■ **Document passage**:
A towering figure above any other artist in modern art is
Pablo Picasso and this elevated position becomes very clear with an etching by
David Hockney entitled ‘The Student: Homage to Picasso’ made in 1973. For Hockney, Picasso has been an
inspiration, a role model for what an artist can be and what a painter can
achieve in exploring the different facets of artistic representation. However,
Hockney is not alone in his reverence for Picasso as I found in the exhibition ‘Picasso and Modern British Art’ I
recently visited at Tate Britain.
Picasso’s influence on British art is made fairly
comprehensible by the Tate’s show, considering how idiosyncratic Picasso’s work
can be. By weaving an account of how both British artists and collectors
responded to the modernist master ’s artistic inventions and innovations, I
came away not only understanding a lot more about the great Picasso but with an
insight into what it was like to be an artist in the shadow of his prolific aesthetic
bravado.
Picasso’s creative energy is awe inspiring and of the
seven British artists the exhibition features, I feel Ben Nicolson, Henry Moore
and Hockney all emerged as better artists for their encounter with Picasso,
taking the inspiration and turning it into something which was uniquely their
own.

■ **Aim of the exercise**: Reproduce the Picasso exhibition review above word for word, from its first sentence to its last.

■ **Record extracts**:
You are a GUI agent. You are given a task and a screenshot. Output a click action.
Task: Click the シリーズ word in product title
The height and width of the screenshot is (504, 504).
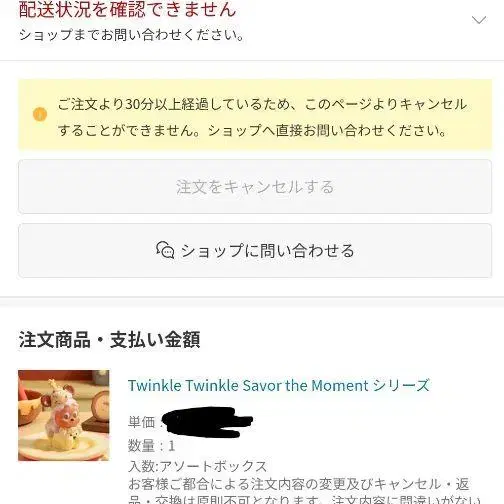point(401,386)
---
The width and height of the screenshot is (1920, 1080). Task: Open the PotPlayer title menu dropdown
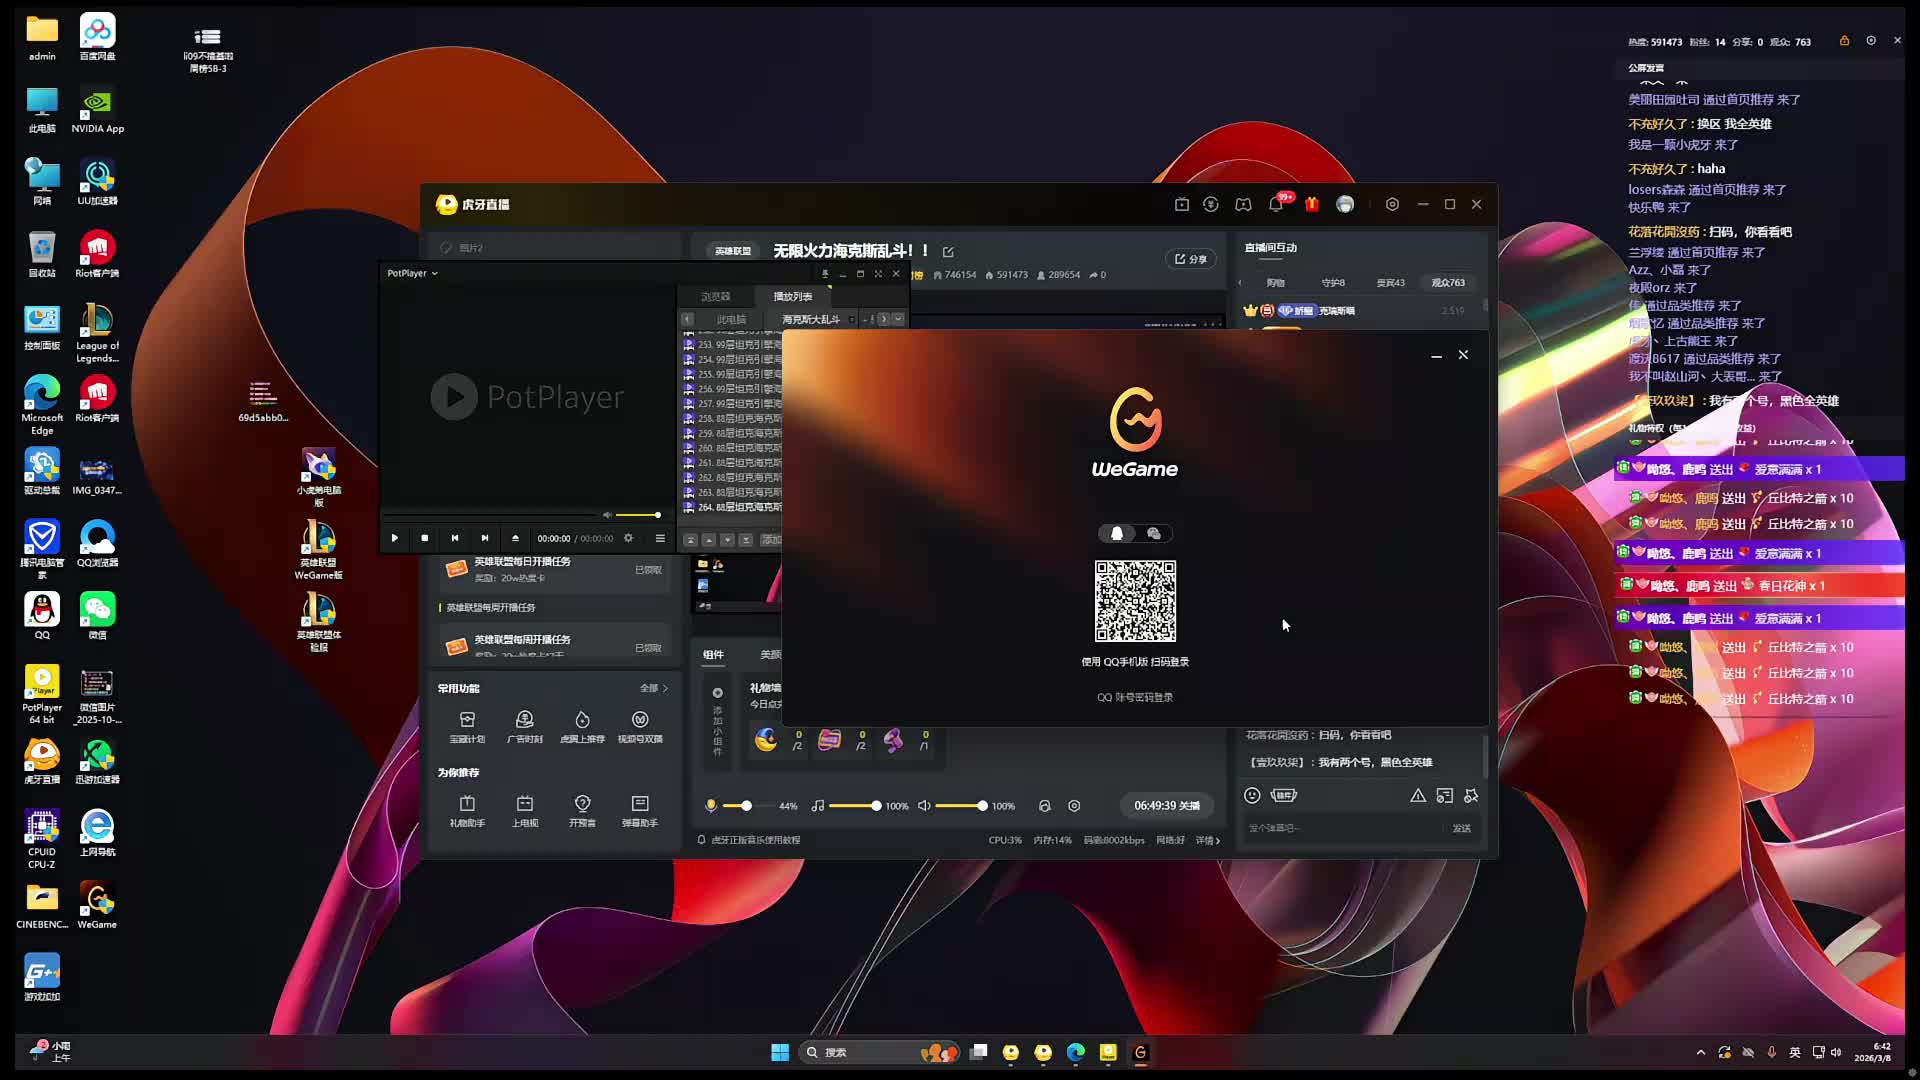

■ **Result of the exercise**:
A towering figure above any other artist in modern art is
Pablo Picasso and this elevated position becomes very clear with an etching by
David Hockney entitled ‘The Student: Homage to Picasso’ made in 1973. For Hockney, Picasso has been an
inspiration, a role model for what an artist can be and what a painter can
achieve in exploring the different facets of artistic representation. However,
Hockney is not alone in his reverence for Picasso as I found in the exhibition ‘Picasso and Modern British Art’ I
recently visited at Tate Britain.
Picasso’s influence on British art is made fairly
comprehensible by the Tate’s show, considering how idiosyncratic Picasso’s work
can be. By weaving an account of how both British artists and collectors
responded to the modernist master ’s artistic inventions and innovations, I
came away not only understanding a lot more about the great Picasso but with an
insight into what it was like to be an artist in the shadow of his prolific aesthetic
bravado.
Picasso’s creative energy is awe inspiring and of the
seven British artists the exhibition features, I feel Ben Nicolson, Henry Moore
and Hockney all emerged as better artists for their encounter with Picasso,
taking the inspiration and turning it into something which was uniquely their
own.